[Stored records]
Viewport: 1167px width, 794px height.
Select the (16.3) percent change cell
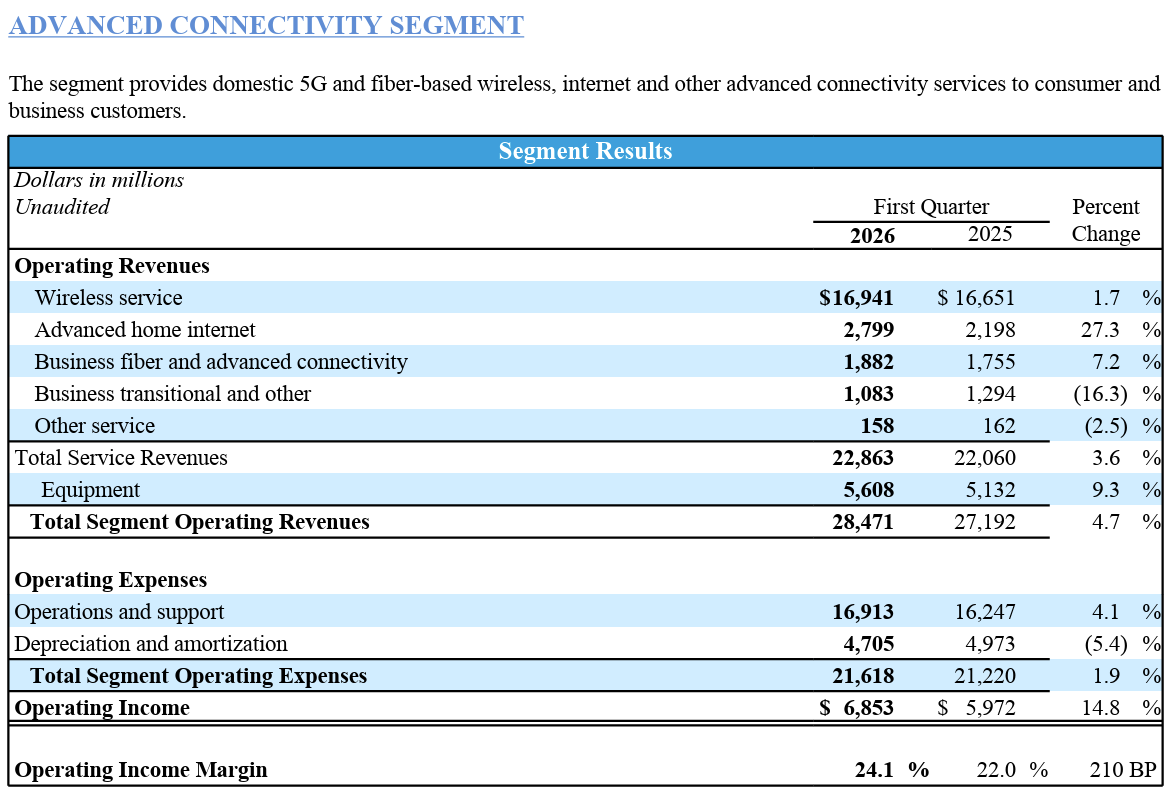pos(1100,394)
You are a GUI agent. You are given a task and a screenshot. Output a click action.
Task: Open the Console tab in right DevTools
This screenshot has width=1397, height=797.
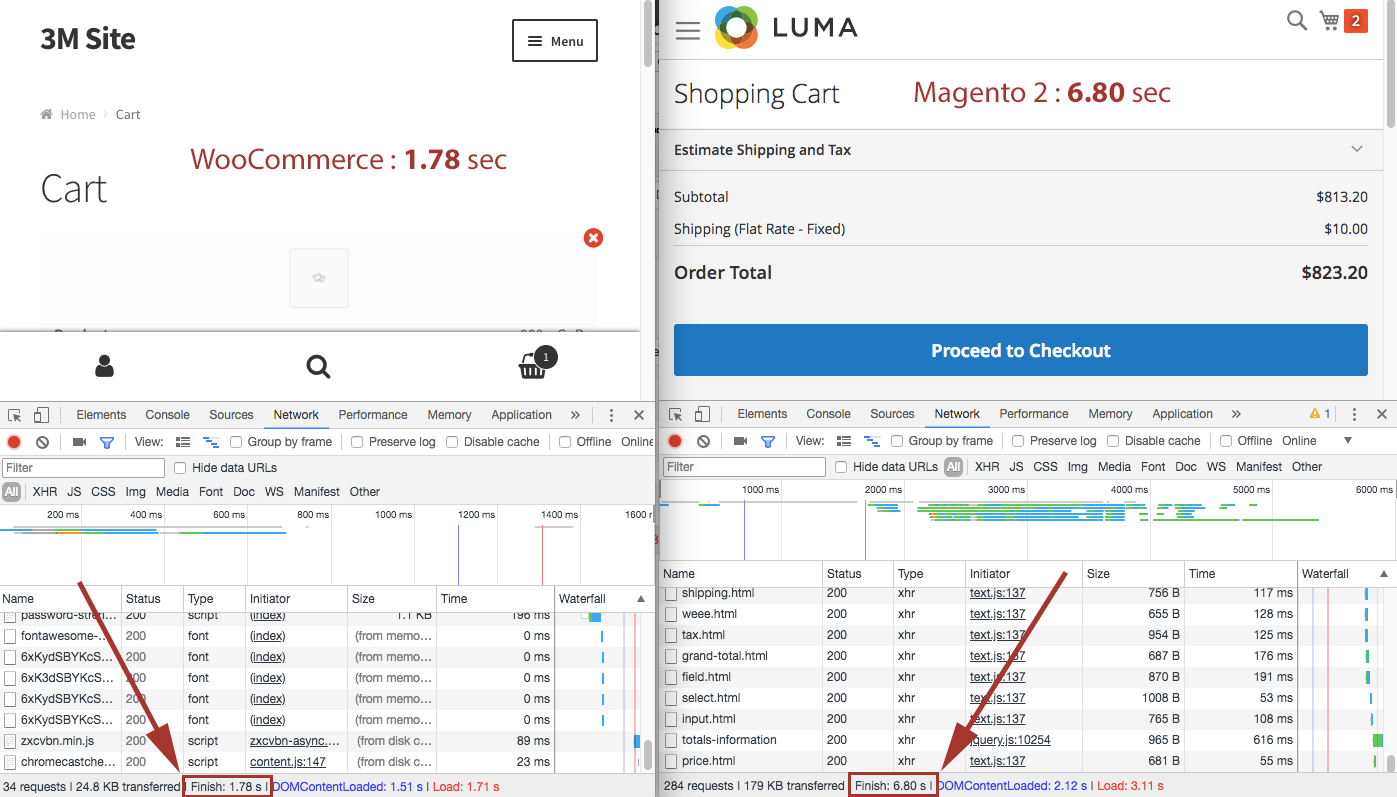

• What you have to do
Nothing but the lines from the line containing "Task: Open the Console tab in right DevTools" to the end of the records above should be repeated, exactly and with every picture omitted.

• Your response
Task: Open the Console tab in right DevTools
This screenshot has width=1397, height=797.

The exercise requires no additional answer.